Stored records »

Content starts

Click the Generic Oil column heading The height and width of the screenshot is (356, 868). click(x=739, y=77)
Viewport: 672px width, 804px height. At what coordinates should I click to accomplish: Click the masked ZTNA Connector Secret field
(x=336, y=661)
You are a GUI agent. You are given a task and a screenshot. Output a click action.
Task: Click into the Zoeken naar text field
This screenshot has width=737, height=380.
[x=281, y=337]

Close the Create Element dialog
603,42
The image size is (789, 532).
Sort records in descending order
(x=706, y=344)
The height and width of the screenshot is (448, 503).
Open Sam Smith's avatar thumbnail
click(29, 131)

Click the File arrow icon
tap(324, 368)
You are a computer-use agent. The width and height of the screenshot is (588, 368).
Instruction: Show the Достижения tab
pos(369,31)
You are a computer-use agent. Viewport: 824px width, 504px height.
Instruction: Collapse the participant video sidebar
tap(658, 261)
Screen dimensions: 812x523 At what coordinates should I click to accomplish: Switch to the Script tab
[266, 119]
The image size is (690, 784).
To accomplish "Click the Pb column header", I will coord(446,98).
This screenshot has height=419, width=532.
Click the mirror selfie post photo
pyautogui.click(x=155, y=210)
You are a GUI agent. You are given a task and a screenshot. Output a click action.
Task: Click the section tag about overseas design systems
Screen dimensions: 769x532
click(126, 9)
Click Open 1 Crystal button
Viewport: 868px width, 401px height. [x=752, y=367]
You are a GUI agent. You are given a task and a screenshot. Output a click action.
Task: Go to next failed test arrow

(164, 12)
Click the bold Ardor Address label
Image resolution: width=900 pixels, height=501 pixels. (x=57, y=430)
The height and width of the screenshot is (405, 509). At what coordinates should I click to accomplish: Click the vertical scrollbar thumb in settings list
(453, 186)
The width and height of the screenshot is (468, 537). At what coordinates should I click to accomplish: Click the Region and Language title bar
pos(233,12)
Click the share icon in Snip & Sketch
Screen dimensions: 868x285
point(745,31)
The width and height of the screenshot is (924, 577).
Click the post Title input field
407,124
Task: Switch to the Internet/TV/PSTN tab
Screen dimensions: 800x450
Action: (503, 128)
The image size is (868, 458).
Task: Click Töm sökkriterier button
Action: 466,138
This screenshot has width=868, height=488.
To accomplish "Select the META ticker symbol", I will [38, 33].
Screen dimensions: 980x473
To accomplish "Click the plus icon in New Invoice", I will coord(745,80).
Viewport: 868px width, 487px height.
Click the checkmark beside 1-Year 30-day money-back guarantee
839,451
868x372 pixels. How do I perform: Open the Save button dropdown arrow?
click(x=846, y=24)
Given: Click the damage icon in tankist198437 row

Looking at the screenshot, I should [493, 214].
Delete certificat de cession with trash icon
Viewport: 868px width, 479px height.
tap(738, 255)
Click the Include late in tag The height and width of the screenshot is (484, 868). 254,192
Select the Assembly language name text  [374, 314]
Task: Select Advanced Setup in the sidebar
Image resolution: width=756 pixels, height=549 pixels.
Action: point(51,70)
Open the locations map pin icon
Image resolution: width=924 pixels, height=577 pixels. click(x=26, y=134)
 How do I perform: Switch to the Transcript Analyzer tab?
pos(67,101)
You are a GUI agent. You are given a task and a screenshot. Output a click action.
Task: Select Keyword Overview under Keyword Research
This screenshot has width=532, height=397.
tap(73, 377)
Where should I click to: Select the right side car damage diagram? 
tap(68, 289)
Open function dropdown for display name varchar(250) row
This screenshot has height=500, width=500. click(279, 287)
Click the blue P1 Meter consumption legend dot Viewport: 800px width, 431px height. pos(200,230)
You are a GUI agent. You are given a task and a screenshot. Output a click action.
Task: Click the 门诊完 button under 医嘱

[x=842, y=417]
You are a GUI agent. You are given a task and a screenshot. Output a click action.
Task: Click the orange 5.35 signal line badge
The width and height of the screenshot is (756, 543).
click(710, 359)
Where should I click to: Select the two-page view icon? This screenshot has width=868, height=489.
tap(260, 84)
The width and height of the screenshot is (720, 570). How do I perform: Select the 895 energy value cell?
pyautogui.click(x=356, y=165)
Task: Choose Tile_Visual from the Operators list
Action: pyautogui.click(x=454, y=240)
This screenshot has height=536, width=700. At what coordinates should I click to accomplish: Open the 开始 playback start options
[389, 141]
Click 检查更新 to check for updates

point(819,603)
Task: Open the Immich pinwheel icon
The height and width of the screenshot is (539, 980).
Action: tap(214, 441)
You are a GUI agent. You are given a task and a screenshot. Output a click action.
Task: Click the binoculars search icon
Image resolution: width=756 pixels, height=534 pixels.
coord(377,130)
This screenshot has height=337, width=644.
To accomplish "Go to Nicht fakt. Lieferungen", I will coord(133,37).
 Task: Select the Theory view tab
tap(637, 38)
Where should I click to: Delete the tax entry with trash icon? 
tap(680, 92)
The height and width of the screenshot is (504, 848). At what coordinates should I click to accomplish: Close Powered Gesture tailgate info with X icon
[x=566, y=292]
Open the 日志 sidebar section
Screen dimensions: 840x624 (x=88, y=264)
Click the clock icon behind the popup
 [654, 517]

Content ends

ASSIGNMENT »
The entries are to be transcribed exactly, each line in full.

OUTPUT OF THE EXERCISE »
Click the Generic Oil column heading The height and width of the screenshot is (356, 868). click(x=739, y=77)
Viewport: 672px width, 804px height. At what coordinates should I click to accomplish: Click the masked ZTNA Connector Secret field
(x=336, y=661)
You are a GUI agent. You are given a task and a screenshot. Output a click action.
Task: Click into the Zoeken naar text field
This screenshot has width=737, height=380.
[x=281, y=337]

Close the Create Element dialog
603,42
The image size is (789, 532).
Sort records in descending order
(x=706, y=344)
The height and width of the screenshot is (448, 503).
Open Sam Smith's avatar thumbnail
click(29, 131)

Click the File arrow icon
tap(324, 368)
You are a computer-use agent. The width and height of the screenshot is (588, 368).
Instruction: Show the Достижения tab
pos(369,31)
You are a computer-use agent. Viewport: 824px width, 504px height.
Instruction: Collapse the participant video sidebar
tap(658, 261)
Screen dimensions: 812x523 At what coordinates should I click to accomplish: Switch to the Script tab
[266, 119]
The image size is (690, 784).
To accomplish "Click the Pb column header", I will coord(446,98).
This screenshot has height=419, width=532.
Click the mirror selfie post photo
pyautogui.click(x=155, y=210)
You are a GUI agent. You are given a task and a screenshot. Output a click action.
Task: Click the section tag about overseas design systems
Screen dimensions: 769x532
click(126, 9)
Click Open 1 Crystal button
Viewport: 868px width, 401px height. [x=752, y=367]
You are a GUI agent. You are given a task and a screenshot. Output a click action.
Task: Go to next failed test arrow

(164, 12)
Click the bold Ardor Address label
Image resolution: width=900 pixels, height=501 pixels. (x=57, y=430)
The height and width of the screenshot is (405, 509). At what coordinates should I click to accomplish: Click the vertical scrollbar thumb in settings list
(453, 186)
The width and height of the screenshot is (468, 537). At what coordinates should I click to accomplish: Click the Region and Language title bar
pos(233,12)
Click the share icon in Snip & Sketch
Screen dimensions: 868x285
point(745,31)
The width and height of the screenshot is (924, 577).
Click the post Title input field
407,124
Task: Switch to the Internet/TV/PSTN tab
Screen dimensions: 800x450
Action: (503, 128)
The image size is (868, 458).
Task: Click Töm sökkriterier button
Action: 466,138
This screenshot has width=868, height=488.
To accomplish "Select the META ticker symbol", I will [38, 33].
Screen dimensions: 980x473
To accomplish "Click the plus icon in New Invoice", I will coord(745,80).
Viewport: 868px width, 487px height.
Click the checkmark beside 1-Year 30-day money-back guarantee
839,451
868x372 pixels. How do I perform: Open the Save button dropdown arrow?
click(x=846, y=24)
Given: Click the damage icon in tankist198437 row

Looking at the screenshot, I should [493, 214].
Delete certificat de cession with trash icon
Viewport: 868px width, 479px height.
tap(738, 255)
Click the Include late in tag The height and width of the screenshot is (484, 868). 254,192
Select the Assembly language name text  [374, 314]
Task: Select Advanced Setup in the sidebar
Image resolution: width=756 pixels, height=549 pixels.
Action: point(51,70)
Open the locations map pin icon
Image resolution: width=924 pixels, height=577 pixels. click(x=26, y=134)
 How do I perform: Switch to the Transcript Analyzer tab?
pos(67,101)
You are a GUI agent. You are given a task and a screenshot. Output a click action.
Task: Select Keyword Overview under Keyword Research
This screenshot has width=532, height=397.
tap(73, 377)
Where should I click to: Select the right side car damage diagram? 
tap(68, 289)
Open function dropdown for display name varchar(250) row
This screenshot has height=500, width=500. click(279, 287)
Click the blue P1 Meter consumption legend dot Viewport: 800px width, 431px height. pos(200,230)
You are a GUI agent. You are given a task and a screenshot. Output a click action.
Task: Click the 门诊完 button under 医嘱

[x=842, y=417]
You are a GUI agent. You are given a task and a screenshot. Output a click action.
Task: Click the orange 5.35 signal line badge
The width and height of the screenshot is (756, 543).
click(710, 359)
Where should I click to: Select the two-page view icon? This screenshot has width=868, height=489.
tap(260, 84)
The width and height of the screenshot is (720, 570). How do I perform: Select the 895 energy value cell?
pyautogui.click(x=356, y=165)
Task: Choose Tile_Visual from the Operators list
Action: pyautogui.click(x=454, y=240)
This screenshot has height=536, width=700. At what coordinates should I click to accomplish: Open the 开始 playback start options
[389, 141]
Click 检查更新 to check for updates

point(819,603)
Task: Open the Immich pinwheel icon
The height and width of the screenshot is (539, 980).
Action: tap(214, 441)
You are a GUI agent. You are given a task and a screenshot. Output a click action.
Task: Click the binoculars search icon
Image resolution: width=756 pixels, height=534 pixels.
coord(377,130)
This screenshot has height=337, width=644.
To accomplish "Go to Nicht fakt. Lieferungen", I will coord(133,37).
 Task: Select the Theory view tab
tap(637, 38)
Where should I click to: Delete the tax entry with trash icon? 
tap(680, 92)
The height and width of the screenshot is (504, 848). At what coordinates should I click to accomplish: Close Powered Gesture tailgate info with X icon
[x=566, y=292]
Open the 日志 sidebar section
Screen dimensions: 840x624 (x=88, y=264)
Click the clock icon behind the popup
 [654, 517]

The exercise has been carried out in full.